Anyone who has trained with weights for a long period of time has experienced a plateau in their training, whether they have realized it or not. A plateau is when the individual stops seeing gains, stops getting stronger, and possibly even loses strength. There are ways to prevent this “plateau effect.” Prevention is much better than the person hitting a plateau and then continuing to train in the same way.
The first way to prevent the plateau effect is to change the workout routine on a regular basis. Many personal trainers feel that for a serious weight trainer, their routine should be changed every two to three months. Most serious weight trainers use a split routine in their workouts. They work different body parts each day. An example of a split routine might be:
Day One: Chest and Biceps
Day Two: Back and Triceps
Day Three: Shoulders and Traps
Day Four: Legs
If this or a similar routine is followed, after a couple of months the muscles settle into a routine. They get used to the exercises and routines. For continued muscle growth, strength growth, and athletic progress, the muscles cannot be allowed to get comfortable with a routine.

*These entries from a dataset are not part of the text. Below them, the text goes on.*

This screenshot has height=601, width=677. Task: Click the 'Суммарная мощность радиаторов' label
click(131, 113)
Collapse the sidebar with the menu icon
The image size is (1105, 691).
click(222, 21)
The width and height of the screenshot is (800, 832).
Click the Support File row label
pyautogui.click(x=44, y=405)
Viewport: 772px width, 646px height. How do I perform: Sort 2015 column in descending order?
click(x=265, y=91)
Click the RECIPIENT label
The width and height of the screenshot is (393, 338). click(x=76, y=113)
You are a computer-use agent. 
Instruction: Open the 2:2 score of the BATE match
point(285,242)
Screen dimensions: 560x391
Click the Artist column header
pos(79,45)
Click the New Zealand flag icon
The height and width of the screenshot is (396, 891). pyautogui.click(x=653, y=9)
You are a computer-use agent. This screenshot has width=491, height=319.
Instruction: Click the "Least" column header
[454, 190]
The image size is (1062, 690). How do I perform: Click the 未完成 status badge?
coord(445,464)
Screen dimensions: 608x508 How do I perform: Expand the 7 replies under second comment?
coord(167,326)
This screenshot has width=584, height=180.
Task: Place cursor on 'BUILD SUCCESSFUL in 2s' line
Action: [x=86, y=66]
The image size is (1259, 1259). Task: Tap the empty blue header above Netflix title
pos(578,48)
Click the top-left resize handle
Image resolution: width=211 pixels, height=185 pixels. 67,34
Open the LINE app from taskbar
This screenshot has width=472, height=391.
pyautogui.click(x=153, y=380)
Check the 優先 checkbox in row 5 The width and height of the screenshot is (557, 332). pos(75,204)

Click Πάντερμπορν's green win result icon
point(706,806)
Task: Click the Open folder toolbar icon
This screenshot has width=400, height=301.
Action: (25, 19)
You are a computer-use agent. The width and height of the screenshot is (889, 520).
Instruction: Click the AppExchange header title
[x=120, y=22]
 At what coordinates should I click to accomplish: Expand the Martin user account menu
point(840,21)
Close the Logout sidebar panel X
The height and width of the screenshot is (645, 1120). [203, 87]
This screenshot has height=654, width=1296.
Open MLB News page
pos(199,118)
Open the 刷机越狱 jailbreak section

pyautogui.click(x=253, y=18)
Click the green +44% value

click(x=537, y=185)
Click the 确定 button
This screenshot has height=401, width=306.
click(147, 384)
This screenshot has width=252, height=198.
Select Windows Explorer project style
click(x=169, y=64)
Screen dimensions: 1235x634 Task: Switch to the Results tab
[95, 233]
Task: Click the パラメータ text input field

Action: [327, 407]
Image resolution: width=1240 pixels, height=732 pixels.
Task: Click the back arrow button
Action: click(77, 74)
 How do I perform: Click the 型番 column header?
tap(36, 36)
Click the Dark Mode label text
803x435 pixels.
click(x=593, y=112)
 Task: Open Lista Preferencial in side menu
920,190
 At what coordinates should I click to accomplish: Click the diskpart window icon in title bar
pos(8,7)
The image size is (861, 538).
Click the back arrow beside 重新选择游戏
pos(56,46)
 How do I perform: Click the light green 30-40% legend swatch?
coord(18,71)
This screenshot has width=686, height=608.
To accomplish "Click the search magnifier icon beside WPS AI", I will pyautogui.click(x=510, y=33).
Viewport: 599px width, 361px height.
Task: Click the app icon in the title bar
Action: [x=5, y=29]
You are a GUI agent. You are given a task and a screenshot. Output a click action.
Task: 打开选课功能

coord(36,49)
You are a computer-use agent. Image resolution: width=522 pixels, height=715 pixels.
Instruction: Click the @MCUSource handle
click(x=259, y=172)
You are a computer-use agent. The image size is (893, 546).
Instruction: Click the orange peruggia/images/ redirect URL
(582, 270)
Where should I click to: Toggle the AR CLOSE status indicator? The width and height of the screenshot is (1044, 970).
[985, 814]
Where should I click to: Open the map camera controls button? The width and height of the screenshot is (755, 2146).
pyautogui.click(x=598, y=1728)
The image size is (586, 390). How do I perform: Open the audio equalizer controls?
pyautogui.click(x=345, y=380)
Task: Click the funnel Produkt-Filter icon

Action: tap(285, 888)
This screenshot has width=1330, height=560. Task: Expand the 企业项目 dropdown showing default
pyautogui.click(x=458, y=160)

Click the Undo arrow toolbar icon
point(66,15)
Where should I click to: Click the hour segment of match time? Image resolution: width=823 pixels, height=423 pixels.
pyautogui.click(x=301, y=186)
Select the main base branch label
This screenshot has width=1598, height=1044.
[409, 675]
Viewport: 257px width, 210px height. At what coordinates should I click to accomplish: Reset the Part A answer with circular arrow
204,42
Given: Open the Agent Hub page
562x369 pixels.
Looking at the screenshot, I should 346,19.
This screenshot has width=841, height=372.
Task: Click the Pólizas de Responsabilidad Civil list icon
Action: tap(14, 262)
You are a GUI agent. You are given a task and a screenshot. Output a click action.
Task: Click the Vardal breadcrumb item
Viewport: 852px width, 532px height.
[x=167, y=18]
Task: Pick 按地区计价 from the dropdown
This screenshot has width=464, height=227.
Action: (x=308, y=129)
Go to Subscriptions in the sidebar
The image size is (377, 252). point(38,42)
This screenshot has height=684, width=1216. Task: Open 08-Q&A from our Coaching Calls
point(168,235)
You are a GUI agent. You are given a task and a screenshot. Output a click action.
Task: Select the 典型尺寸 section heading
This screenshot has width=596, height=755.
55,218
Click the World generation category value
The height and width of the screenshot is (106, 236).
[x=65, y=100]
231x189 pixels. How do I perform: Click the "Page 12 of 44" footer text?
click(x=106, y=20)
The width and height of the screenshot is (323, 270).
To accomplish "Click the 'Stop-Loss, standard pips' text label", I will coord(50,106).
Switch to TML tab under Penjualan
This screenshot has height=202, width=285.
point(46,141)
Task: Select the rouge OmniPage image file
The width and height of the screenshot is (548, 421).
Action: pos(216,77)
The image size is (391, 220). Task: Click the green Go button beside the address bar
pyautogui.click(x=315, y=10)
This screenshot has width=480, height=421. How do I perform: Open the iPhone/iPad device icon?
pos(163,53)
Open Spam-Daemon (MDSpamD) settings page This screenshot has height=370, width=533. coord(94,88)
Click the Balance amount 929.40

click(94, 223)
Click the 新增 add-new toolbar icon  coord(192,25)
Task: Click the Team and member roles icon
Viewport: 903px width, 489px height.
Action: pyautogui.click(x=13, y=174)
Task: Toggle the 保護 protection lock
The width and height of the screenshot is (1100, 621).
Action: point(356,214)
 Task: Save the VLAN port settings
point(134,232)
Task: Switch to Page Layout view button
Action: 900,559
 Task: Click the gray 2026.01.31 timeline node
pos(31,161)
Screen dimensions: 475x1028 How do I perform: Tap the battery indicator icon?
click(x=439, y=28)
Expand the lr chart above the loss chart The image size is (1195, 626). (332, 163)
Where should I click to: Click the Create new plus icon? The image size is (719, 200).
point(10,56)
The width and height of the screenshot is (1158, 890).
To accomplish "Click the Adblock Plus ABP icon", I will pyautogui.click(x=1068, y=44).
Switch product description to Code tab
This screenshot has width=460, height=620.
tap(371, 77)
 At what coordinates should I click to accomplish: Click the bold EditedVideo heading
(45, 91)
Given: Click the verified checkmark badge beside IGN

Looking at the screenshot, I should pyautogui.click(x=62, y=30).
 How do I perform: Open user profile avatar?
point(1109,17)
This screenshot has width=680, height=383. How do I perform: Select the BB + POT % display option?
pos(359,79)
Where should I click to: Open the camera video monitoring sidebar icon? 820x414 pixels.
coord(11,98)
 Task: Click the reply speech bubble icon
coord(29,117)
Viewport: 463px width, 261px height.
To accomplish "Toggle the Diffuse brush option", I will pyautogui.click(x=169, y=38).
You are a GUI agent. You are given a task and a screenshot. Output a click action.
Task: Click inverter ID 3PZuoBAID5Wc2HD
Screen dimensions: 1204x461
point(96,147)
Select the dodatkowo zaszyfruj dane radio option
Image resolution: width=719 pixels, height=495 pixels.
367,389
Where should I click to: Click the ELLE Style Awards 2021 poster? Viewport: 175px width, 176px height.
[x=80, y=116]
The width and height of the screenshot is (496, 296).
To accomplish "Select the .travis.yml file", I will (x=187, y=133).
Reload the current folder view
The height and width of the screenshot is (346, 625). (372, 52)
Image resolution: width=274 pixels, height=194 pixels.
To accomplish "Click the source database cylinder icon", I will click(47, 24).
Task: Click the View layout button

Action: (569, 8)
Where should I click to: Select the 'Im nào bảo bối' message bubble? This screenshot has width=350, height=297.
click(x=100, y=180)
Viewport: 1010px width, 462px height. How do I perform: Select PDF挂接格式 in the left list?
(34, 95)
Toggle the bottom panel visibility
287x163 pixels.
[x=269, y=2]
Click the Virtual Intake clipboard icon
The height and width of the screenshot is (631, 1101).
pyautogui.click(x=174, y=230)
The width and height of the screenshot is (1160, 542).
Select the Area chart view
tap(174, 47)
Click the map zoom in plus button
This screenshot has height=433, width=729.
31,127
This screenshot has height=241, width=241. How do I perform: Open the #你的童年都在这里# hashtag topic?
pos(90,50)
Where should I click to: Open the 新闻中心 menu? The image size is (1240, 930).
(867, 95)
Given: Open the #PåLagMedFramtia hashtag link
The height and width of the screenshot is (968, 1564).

After two to three months, a different workout routine should be implemented. This will shock and challenge the muscles and will prevent the plateau effect. The different routine might look like this:
Day One: Chest and Shoulders
Day Two: Back and Traps
Day Three: Triceps and Biceps
Day Four: Legs
There are many variations of the split routine and the ones listed above are just two examples. The individual can experiment with what works best for them. Most people do not like change. In the area of weight training, however, change is a key to continued progress.
A second way to prevent the plateau effect is to take a break from weight training. A plateau is often the body’s way of saying it needs a break. Many weight trainers will let their bodies rest and recover for a week or two every two to three months, when they change their split routine.
A lay off from weights does not mean a lay off from exercise, however. The individual should focus on cardio training, core training, or some other type of activity. By letting the muscles rest and recover for a period of time, they will be ready when the person starts weight training again.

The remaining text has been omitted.